Seperti dikutip dari Antara, Menteri Perdagangan (Mendag), Zulkifli Hasan, mengakui bahwa dirinya tidak menyukai impor, meskipun secara data volume impor sejumlah komoditas pangan terus meningkat dibandingkan saat dulu dirinya berada di kursi DPR pada tahun 2004.

"Saya Menteri Perdagangan, bukan kadang-kadang lagi, urusannya impor dan ekspor. Tapi, saya yang termasuk tidak suka impor sebetulnya," ujar Mendag Zulkifli saat menghadiri peresmian Gerakan Pangan Murah Serentak Nasional, di Jakarta, Senin.

Mendag Zulhas, sapaan Zulkifli Hasan, menyampaikan saat dia menjabat sebagai anggota DPR di tahun 2004, impor gandum hanya sekitar 2-3 juta dan kini meningkat menjadi 13 juta per tahun. Lalu, impor gula kira-kira 1 juta -2 juta dan sekarang menjadi lima juta lebih satu tahun. "Dulu kita impor garam tidak sampai satu juta, sekarang mungkin tiga juta," ujarnya.

Tak sampai di situ, kenaikan volume impor bahan pangan juga terjadi pada komoditas bawang putih dari sekitar 25.000 ton hingga 30.000 ton menjadi 600.000 ton per tahun.

"Kita pemakan bawang merah, bawang putih, sedikit sekali tahun 2004 kira kira 25 ribu ton hingga 30 ribu ton sudah banyak. Sekarang, kita mulai bergeser makan bawang putih, kita impor hampir 600 ribu ton per tahun," ujar dia lagi.

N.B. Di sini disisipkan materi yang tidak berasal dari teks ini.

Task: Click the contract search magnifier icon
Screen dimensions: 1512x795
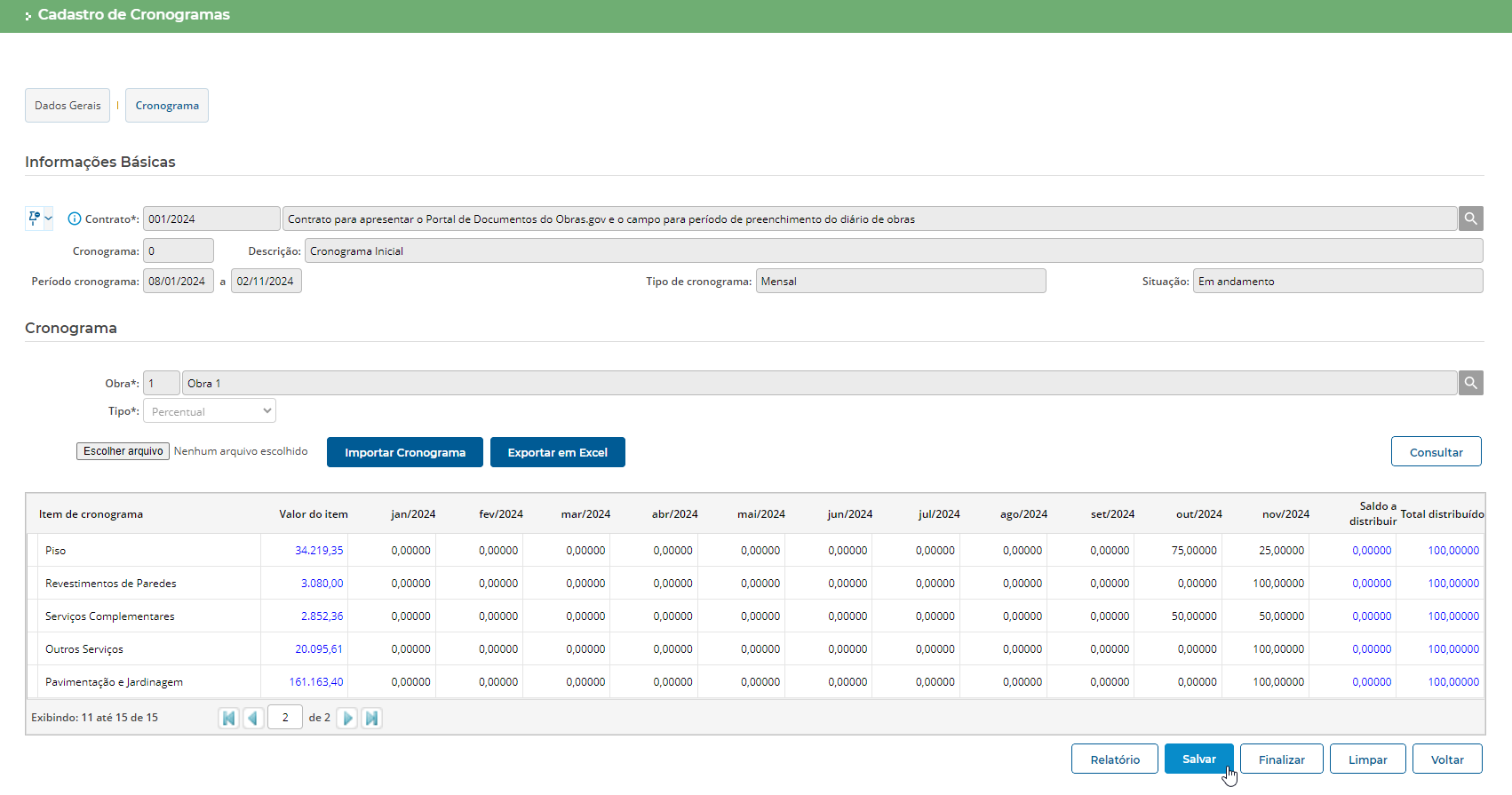Action: click(x=1470, y=219)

Begitu juga dengan impor tembakau yang disebutnya setengah dari kebutuhan dalam negeri dipenuhi melalui impor, dan impor jagung untuk kebutuhan industri yang mencapai dua juta ton.

"Oleh karena itu, saya minta arahan Presiden Joko Widodo apakah boleh saya mengendalikan impor. Dengan mengendalikan impor diharapkan produksi dalam negeri meningkat," kata Zulkifli.